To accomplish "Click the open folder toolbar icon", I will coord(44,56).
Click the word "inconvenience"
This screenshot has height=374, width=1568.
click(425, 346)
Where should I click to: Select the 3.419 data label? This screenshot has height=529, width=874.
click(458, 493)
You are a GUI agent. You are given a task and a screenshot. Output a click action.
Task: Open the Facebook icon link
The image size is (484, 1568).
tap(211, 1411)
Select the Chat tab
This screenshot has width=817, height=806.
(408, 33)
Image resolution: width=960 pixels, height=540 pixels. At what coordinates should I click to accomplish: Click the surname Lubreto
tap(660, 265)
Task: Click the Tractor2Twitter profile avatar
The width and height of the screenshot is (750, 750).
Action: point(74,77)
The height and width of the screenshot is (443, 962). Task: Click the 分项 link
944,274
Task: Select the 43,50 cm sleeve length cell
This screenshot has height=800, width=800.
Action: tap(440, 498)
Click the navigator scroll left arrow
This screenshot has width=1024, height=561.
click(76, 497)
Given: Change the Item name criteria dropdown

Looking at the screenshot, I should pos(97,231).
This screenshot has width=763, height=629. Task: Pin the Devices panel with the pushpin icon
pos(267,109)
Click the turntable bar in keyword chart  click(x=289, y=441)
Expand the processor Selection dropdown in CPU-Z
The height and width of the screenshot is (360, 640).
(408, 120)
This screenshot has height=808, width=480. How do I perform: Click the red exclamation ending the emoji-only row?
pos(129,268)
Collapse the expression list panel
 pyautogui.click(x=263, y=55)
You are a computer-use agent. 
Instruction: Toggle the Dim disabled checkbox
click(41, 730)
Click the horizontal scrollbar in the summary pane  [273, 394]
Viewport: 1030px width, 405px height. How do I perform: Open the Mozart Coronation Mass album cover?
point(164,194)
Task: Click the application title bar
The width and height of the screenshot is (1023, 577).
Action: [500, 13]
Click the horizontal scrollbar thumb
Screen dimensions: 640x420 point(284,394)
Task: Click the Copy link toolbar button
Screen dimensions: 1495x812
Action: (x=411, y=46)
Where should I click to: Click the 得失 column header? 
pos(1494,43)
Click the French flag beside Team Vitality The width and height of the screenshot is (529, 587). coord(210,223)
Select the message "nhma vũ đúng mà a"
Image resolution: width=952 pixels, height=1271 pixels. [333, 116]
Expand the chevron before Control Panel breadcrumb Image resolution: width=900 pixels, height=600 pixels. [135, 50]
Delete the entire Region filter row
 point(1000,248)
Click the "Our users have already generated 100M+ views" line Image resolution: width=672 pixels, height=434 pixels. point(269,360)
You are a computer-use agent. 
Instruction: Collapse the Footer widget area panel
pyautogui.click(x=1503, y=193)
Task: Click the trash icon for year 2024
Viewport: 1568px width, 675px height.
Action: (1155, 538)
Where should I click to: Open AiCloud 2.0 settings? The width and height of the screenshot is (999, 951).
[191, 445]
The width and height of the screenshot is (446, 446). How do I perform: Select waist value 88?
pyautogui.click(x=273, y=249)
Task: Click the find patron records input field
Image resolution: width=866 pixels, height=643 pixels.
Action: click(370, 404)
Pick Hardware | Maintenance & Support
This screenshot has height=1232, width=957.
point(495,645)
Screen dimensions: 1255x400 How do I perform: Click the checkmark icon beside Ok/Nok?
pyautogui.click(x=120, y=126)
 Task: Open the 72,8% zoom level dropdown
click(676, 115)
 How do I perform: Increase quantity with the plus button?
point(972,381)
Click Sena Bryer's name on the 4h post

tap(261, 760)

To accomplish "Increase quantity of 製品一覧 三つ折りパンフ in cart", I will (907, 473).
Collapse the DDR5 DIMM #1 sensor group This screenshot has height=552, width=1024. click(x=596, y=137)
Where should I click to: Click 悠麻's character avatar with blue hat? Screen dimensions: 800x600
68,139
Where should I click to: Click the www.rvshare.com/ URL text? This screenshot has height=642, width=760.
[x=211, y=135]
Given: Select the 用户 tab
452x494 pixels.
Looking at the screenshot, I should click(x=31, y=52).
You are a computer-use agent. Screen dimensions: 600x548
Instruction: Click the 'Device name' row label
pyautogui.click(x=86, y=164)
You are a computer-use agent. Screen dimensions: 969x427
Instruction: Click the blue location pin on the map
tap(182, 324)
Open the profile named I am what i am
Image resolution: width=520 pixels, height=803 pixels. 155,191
====
PROBLEM DETAILS
Please write out the whole listing once more, exactly.

RESPONSE AREA
To accomplish "Click the open folder toolbar icon", I will coord(44,56).
Click the word "inconvenience"
This screenshot has height=374, width=1568.
click(425, 346)
Where should I click to: Select the 3.419 data label? This screenshot has height=529, width=874.
click(458, 493)
You are a GUI agent. You are given a task and a screenshot. Output a click action.
Task: Open the Facebook icon link
The image size is (484, 1568).
tap(211, 1411)
Select the Chat tab
This screenshot has width=817, height=806.
(408, 33)
Image resolution: width=960 pixels, height=540 pixels. At what coordinates should I click to accomplish: Click the surname Lubreto
tap(660, 265)
Task: Click the Tractor2Twitter profile avatar
The width and height of the screenshot is (750, 750).
Action: point(74,77)
The height and width of the screenshot is (443, 962). Task: Click the 分项 link
944,274
Task: Select the 43,50 cm sleeve length cell
This screenshot has height=800, width=800.
Action: tap(440, 498)
Click the navigator scroll left arrow
This screenshot has width=1024, height=561.
click(76, 497)
Given: Change the Item name criteria dropdown

Looking at the screenshot, I should pos(97,231).
This screenshot has width=763, height=629. Task: Pin the Devices panel with the pushpin icon
pos(267,109)
Click the turntable bar in keyword chart  click(x=289, y=441)
Expand the processor Selection dropdown in CPU-Z
The height and width of the screenshot is (360, 640).
(408, 120)
This screenshot has height=808, width=480. How do I perform: Click the red exclamation ending the emoji-only row?
pos(129,268)
Collapse the expression list panel
 pyautogui.click(x=263, y=55)
You are a computer-use agent. 
Instruction: Toggle the Dim disabled checkbox
click(41, 730)
Click the horizontal scrollbar in the summary pane  [273, 394]
Viewport: 1030px width, 405px height. How do I perform: Open the Mozart Coronation Mass album cover?
point(164,194)
Task: Click the application title bar
The width and height of the screenshot is (1023, 577).
Action: [500, 13]
Click the horizontal scrollbar thumb
Screen dimensions: 640x420 point(284,394)
Task: Click the Copy link toolbar button
Screen dimensions: 1495x812
Action: (x=411, y=46)
Where should I click to: Click the 得失 column header? 
pos(1494,43)
Click the French flag beside Team Vitality The width and height of the screenshot is (529, 587). coord(210,223)
Select the message "nhma vũ đúng mà a"
Image resolution: width=952 pixels, height=1271 pixels. [333, 116]
Expand the chevron before Control Panel breadcrumb Image resolution: width=900 pixels, height=600 pixels. [135, 50]
Delete the entire Region filter row
 point(1000,248)
Click the "Our users have already generated 100M+ views" line Image resolution: width=672 pixels, height=434 pixels. point(269,360)
You are a computer-use agent. 
Instruction: Collapse the Footer widget area panel
pyautogui.click(x=1503, y=193)
Task: Click the trash icon for year 2024
Viewport: 1568px width, 675px height.
Action: (1155, 538)
Where should I click to: Open AiCloud 2.0 settings? The width and height of the screenshot is (999, 951).
[191, 445]
The width and height of the screenshot is (446, 446). How do I perform: Select waist value 88?
pyautogui.click(x=273, y=249)
Task: Click the find patron records input field
Image resolution: width=866 pixels, height=643 pixels.
Action: click(370, 404)
Pick Hardware | Maintenance & Support
This screenshot has height=1232, width=957.
point(495,645)
Screen dimensions: 1255x400 How do I perform: Click the checkmark icon beside Ok/Nok?
pyautogui.click(x=120, y=126)
 Task: Open the 72,8% zoom level dropdown
click(676, 115)
 How do I perform: Increase quantity with the plus button?
point(972,381)
Click Sena Bryer's name on the 4h post

tap(261, 760)

To accomplish "Increase quantity of 製品一覧 三つ折りパンフ in cart", I will (907, 473).
Collapse the DDR5 DIMM #1 sensor group This screenshot has height=552, width=1024. click(x=596, y=137)
Where should I click to: Click 悠麻's character avatar with blue hat? Screen dimensions: 800x600
68,139
Where should I click to: Click the www.rvshare.com/ URL text? This screenshot has height=642, width=760.
[x=211, y=135]
Given: Select the 用户 tab
452x494 pixels.
Looking at the screenshot, I should click(x=31, y=52).
You are a computer-use agent. Screen dimensions: 600x548
Instruction: Click the 'Device name' row label
pyautogui.click(x=86, y=164)
You are a computer-use agent. Screen dimensions: 969x427
Instruction: Click the blue location pin on the map
tap(182, 324)
Open the profile named I am what i am
Image resolution: width=520 pixels, height=803 pixels. 155,191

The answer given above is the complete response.